How to review Haiku 5.5 results in igeo.ai
1. Start with a focused set of buyer questions
Choose prompts covering discovery, comparison, and purchase considerations. Include the needs your product serves, the alternatives buyers evaluate, and the objections your sales team hears.
Keep the same prompt wording, market, and language when comparing periods. If you change the prompt set at the same time as the model, the reason for a movement becomes harder to identify.
2. Filter to Claude and inspect the model
Open your monitoring results, filter to Claude, and select a response. Check the Model field for claude-haiku-5-5 before including it in your Haiku 5.5 baseline.
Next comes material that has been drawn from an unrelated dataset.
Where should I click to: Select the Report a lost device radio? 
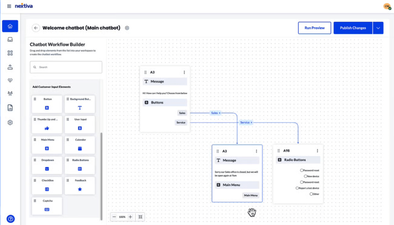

Use that response-level detail to distinguish new observations from historical Claude results. A provider-wide trend may include more than one model version over time.
3. Read the answer and its evidence
Review brand mentions, the description of your product, competing recommendations, and any cited pages together. Sentiment helps you investigate tone, while the answer itself shows the context behind it.
A favorable description and a citation answer different questions. Check the source link when one is available, and separate an accurate product explanation from an unsupported claim.
4. Record an action and measure again
Choose a specific improvement: clarify a feature explanation, update an outdated comparison, answer a missing buyer question, or add evidence to a product claim.
Record what changed and when. Revisit the same prompts in a comparable reporting period, checking the model again. Our guide to measuring AI search visibility provides a broader process for keeping these comparisons consistent.
Connect the answer to the content you can improve
Monitoring helps you find the question and answer that need attention. AI Search Console adds a view of specific published URLs and their observed citation activity. Together, they help you move from a visibility gap to a page your team can review.
Suppose an answer repeatedly overlooks a capability your product already offers. Start by checking whether your public content explains it clearly, names the intended audience, and provides useful evidence. Improve the relevant page, then follow subsequent answers and citations.
Keep business results in view as well. AI Traffic Analytics can add context about identifiable referral visits. A mention, a citation, and a customer visit remain separate observations; reviewing them together gives a fuller picture of performance.
Make Haiku 5.5 part of your next visibility review
Haiku 5.5 support gives igeo.ai teams a new model to include in their measurement process. Start with your most important buyer questions, inspect the Claude responses, and build a baseline your team can return to.
Open igeo.ai to review your monitoring, or book a demo to explore Claude coverage with your brand’s questions and goals.
Model information and API rates checked against Anthropic’s October 7, 2026 announcement. Cover adapted from Anthropic’s Haiku 5.5 announcement artwork.
Frequently asked questions
Does igeo.ai support Claude Haiku 5.5?
Yes. Claude Haiku 5.5 is now supported in igeo.ai. Review Claude results in your monitoring workspace and open an individual response to inspect its model, answer, and brand visibility details.
How can I check which Claude model produced a monitored answer?
Filter monitoring results to Claude, open an individual response, and check the Model field. The Claude provider label identifies the model family; the response’s model identifier tells you which version produced that observation. Haiku 5.5 uses the identifier claude-haiku-5-5.
Does the Haiku 5.5 API price change my igeo.ai subscription?
Anthropic’s per-token API prices are separate from igeo.ai subscription pricing and usage allowances. Refer to your igeo.ai plan for the monitoring capacity and features included in your subscription.
Will Haiku 5.5 improve my brand’s visibility automatically?
Support lets you observe the model’s answers; it does not guarantee mentions, citations, or recommendations. Compare a consistent set of buyer questions, inspect the evidence behind changes, and use the findings to improve relevant content.